> **Assignment 1**:
For each statement, (a), (b) and (c), decide whether the polypharmacy passage supports it, answering yes or no and quoting the words that decide it. (a) One cited definition treats polypharmacy as the long-term simultaneous use of two or more medications. (b) A recent study names four or more drugs as the optimal cut-off for the elderly over 70. (c) The authors propose a new method based on a fixed time window.
> **Assignment 2**:
Repeat the part of the polypharmacy passage starting with "Regarding the definition" and going on through "years of age.".

> **Document excerpt**:
[Start of Attachment]
Regarding the definition of “concomitant use” of drugs, some investigators have defined polypharmacy as the concomitant use of four or more medications [5], others as five or more [6-9], and others as the long-term simultaneous use of two or more medications [10]. Recent studies focus the definition of polypharmacy on the specific context in which the use of a drug combination is associated with a high risk of adverse effects [11,12]. A recent study [13] identifies the concomitant use of five or more drugs as the optimal cut-off to estimate the drugrelated adverse effects of frailty, disability, falls and mortality in the elderly over 70 years of age.

To date, only few studies have been carried out to estimate the prevalence of polypharmacy in the general population using administrative databases [8,9,14]; all methods previously used estimated yearly prevalence by means of fixed time windows such as one day (point prevalence) [5,7,12] or one trimester [8,10,14]; one study defined 60 days of therapy as the minimum duration of therapy to be considered in the case detection [10]. Methods based on fixed time windows might underestimate the prevalence of polytherapy, failing to detect treatments beginning in a time window and ending in a different one; on the other hand, yearly prevalence could overestimate the real drug consumption as it is usually based on a minimum length of therapy (e.g. 60 days) and could include short occasional use which summed up over the year could match the polytherapy definition. In order to minimize both type of error, we propose a new method based on a mobile time window.
[End of Attachment]
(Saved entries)
[Start of Attachment]
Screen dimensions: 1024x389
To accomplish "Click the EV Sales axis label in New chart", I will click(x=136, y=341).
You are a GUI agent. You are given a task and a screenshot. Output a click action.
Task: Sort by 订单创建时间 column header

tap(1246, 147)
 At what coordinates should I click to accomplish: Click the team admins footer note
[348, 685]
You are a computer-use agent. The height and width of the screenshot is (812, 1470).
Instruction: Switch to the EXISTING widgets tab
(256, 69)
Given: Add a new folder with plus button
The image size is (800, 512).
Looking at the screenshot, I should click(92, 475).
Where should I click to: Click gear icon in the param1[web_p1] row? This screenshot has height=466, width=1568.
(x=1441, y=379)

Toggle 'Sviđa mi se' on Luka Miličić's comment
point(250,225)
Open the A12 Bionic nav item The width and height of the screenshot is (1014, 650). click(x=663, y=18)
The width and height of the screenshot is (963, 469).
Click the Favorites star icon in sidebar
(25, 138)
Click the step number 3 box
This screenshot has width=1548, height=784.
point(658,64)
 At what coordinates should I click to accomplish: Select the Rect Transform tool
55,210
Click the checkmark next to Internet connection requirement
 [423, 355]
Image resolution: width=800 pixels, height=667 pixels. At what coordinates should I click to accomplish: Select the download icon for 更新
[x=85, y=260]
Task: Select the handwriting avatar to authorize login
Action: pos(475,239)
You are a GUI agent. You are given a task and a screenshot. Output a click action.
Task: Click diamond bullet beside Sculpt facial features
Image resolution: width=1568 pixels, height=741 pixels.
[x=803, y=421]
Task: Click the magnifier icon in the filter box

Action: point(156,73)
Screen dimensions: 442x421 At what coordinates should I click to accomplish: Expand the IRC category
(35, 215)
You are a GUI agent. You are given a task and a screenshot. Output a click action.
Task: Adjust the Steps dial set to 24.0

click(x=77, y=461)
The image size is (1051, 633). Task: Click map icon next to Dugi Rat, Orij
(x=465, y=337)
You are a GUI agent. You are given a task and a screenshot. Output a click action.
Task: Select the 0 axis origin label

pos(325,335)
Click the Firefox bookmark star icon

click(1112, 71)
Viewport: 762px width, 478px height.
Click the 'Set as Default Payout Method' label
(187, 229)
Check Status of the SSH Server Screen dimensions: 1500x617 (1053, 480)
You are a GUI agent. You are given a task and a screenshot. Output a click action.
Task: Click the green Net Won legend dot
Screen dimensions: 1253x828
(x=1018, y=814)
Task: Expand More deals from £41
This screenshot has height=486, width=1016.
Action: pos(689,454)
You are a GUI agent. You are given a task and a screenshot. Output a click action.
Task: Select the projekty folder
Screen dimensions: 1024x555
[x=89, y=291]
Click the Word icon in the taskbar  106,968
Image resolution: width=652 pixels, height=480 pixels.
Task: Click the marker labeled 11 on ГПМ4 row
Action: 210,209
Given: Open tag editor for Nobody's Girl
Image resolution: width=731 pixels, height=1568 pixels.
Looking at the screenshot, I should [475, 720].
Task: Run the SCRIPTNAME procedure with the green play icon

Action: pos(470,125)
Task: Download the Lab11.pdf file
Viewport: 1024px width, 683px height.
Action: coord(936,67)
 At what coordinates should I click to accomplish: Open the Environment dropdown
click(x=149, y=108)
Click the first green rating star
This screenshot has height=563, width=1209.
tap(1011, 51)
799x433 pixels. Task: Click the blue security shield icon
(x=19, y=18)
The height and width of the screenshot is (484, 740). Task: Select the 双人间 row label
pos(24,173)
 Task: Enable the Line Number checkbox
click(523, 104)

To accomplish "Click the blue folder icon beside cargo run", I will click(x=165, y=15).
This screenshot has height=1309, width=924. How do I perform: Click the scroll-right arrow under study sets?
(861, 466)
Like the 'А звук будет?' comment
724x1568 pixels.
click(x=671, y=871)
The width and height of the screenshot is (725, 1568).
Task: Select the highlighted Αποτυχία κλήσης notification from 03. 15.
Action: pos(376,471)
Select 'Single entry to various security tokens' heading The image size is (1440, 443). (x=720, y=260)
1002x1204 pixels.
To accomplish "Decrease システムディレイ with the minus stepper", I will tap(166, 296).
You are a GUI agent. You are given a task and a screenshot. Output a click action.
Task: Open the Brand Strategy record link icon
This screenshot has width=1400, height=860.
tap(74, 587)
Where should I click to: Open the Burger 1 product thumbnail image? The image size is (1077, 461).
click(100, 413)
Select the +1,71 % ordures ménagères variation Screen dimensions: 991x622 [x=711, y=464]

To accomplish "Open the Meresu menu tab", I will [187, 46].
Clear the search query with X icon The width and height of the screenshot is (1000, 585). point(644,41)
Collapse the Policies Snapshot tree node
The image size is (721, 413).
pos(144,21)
[End of Attachment]
> **Response box 1**:
(a) Yes: "others as the long-term simultaneous use of two or more medications [10]"
(b) No: "identifies the concomitant use of five or more drugs as the optimal cut-off"
(c) No: "we propose a new method based on a mobile time window"

> **Response box 2**:
Regarding the definition of “concomitant use” of drugs, some investigators have defined polypharmacy as the concomitant use of four or more medications [5], others as five or more [6-9], and others as the long-term simultaneous use of two or more medications [10]. Recent studies focus the definition of polypharmacy on the specific context in which the use of a drug combination is associated with a high risk of adverse effects [11,12]. A recent study [13] identifies the concomitant use of five or more drugs as the optimal cut-off to estimate the drugrelated adverse effects of frailty, disability, falls and mortality in the elderly over 70 years of age.